Having been introduced to the idea of dialogical discourse, I'm having some big questions come up. The dialogical approach is similar o the dialectic, but there isn't any sort of master narrative or structure that the points of view or ideas are dictated by. There can be a singular subject of the discourse, but it doesn't exist in a vacuum and other relational ideas come into play that will then shape the development of the central idea.
The dialectical approach seems to be the safer of the two, but not safer for the discourse. It's safer for the person controlling or guiding the discourse. They have their 'truth' that they are trying to convey to someone else through an act of revelation via discourse. If the other person strays from it, they can be accused of being wrong and then guided back onto the dialectic path. A dialogical approach requires that many ideas be entertained along with the central subject and to do so without a predestined end or 'truth' to be revealed along the way. Some truths may come to light, but they can change and reshape based on what other ideas are related to it at various points in the discourse. This makes the entire endeavour so much more complicated and precludes any sort of straightforward explanation of deep philosophical issues.
Man, I love that! Our world is a deeply complex place and our lives and psychology even more so. The dialogical approach, for me, highlights what I consider to be a view of personality that many disregard: dividualism. The idea that our personality is our own is a bit ridiculous to me. Everything from your genetics to your environment to your various interactions with others build up into what you call your personality. There's very little of it, if any, that you can lay claim to without anyone else having a part, positive or negative, in its development. Similar to Raymond Williams' view of culture as multi-faceted and dynamic in time, our personalities are partial reflections of everyone around us. A dialectical approach to discourse can allow one to ignore views counter to their own 'truth' as a means of preserving and protecting it.

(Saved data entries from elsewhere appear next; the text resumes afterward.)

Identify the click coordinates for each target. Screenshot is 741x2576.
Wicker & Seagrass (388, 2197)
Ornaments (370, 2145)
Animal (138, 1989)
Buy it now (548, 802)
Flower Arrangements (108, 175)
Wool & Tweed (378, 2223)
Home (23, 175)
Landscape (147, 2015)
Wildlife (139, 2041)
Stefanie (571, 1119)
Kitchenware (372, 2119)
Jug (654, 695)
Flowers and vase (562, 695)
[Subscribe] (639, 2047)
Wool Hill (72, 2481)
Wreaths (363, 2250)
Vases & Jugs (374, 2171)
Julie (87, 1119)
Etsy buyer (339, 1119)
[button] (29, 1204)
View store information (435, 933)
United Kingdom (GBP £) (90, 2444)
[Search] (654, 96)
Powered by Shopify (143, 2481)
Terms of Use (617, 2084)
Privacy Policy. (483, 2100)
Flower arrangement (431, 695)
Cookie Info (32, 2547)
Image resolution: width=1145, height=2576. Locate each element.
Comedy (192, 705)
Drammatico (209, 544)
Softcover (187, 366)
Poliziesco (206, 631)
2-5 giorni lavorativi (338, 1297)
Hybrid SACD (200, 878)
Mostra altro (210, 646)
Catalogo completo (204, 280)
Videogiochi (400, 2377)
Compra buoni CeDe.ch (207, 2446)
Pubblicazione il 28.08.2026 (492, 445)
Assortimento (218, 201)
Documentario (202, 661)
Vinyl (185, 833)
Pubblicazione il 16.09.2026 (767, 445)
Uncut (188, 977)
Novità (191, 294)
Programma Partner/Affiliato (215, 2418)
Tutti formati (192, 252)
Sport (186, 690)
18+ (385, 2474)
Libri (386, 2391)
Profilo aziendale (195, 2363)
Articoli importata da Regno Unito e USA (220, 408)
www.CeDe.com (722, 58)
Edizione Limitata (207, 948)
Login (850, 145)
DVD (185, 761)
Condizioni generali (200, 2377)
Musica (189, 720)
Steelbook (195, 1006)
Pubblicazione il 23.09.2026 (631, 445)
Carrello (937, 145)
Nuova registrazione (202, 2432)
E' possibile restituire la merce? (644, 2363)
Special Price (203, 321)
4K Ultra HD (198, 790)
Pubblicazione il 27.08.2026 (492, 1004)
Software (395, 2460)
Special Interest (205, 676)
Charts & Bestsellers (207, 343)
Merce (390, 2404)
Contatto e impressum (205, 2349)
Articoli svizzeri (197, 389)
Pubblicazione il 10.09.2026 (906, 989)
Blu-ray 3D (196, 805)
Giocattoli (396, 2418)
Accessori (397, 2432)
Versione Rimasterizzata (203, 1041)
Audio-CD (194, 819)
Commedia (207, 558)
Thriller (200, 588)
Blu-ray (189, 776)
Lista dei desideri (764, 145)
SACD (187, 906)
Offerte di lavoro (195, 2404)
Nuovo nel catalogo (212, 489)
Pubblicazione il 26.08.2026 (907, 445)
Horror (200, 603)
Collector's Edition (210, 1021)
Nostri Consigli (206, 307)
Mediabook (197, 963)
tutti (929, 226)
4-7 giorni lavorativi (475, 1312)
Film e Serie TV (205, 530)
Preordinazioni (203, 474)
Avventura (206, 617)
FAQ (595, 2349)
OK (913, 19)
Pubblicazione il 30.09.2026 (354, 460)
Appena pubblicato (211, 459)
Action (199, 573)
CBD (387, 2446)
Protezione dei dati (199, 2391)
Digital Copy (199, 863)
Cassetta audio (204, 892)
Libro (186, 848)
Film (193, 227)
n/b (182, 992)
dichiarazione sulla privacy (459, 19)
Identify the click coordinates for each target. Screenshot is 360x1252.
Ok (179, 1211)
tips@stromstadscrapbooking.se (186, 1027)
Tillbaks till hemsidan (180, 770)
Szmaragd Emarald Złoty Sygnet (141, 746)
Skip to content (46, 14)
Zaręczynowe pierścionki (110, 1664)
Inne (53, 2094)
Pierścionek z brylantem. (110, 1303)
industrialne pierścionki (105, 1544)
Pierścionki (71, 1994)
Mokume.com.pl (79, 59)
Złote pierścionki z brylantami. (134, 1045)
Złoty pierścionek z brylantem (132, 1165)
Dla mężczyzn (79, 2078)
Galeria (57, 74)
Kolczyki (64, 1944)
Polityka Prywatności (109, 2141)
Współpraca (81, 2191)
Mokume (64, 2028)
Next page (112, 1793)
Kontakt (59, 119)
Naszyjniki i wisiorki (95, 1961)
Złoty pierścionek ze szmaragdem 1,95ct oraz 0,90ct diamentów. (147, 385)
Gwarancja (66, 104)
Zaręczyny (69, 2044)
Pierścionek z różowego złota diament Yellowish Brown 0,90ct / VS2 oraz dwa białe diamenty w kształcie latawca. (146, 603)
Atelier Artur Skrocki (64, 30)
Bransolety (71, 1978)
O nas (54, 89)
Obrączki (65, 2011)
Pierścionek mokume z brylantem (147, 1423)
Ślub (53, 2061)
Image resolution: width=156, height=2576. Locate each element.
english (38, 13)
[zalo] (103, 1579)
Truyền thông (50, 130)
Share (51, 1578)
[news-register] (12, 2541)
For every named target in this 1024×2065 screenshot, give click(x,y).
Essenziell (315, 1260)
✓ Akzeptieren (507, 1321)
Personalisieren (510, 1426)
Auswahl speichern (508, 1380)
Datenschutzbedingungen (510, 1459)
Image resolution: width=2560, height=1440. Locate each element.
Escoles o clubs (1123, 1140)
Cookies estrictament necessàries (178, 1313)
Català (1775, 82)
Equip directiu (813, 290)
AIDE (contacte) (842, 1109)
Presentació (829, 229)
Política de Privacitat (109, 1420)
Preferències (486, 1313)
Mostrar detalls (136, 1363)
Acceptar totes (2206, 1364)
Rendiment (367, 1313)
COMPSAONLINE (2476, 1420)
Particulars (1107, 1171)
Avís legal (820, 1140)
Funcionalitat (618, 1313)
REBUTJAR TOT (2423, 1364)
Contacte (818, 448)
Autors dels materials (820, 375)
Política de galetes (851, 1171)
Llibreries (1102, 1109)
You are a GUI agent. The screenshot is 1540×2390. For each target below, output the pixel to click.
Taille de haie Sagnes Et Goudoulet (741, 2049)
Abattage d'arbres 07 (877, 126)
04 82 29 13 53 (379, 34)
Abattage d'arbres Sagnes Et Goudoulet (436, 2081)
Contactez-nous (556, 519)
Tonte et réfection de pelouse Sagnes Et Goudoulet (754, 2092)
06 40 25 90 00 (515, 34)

This is a great way to stifle the progress and evolution of ideas and personal psychology and feels reminiscent of the teacher who wouldn't bear to be corrected in class if a student knew more than he or she. This isn't a healthy way to promote deep thought, especially if you follow the thread of questioning our sense of individuality as valid. You have to admit that you aren't a fixed point in your own life and that you may not even be the most fitting reference point within it for certain types of examination. A sort of hybrid of individualism and collectivism seems to me to be the most fruitful approach, but we'll see where I'm at in a few months after reading some Bergson and Lacan, lol.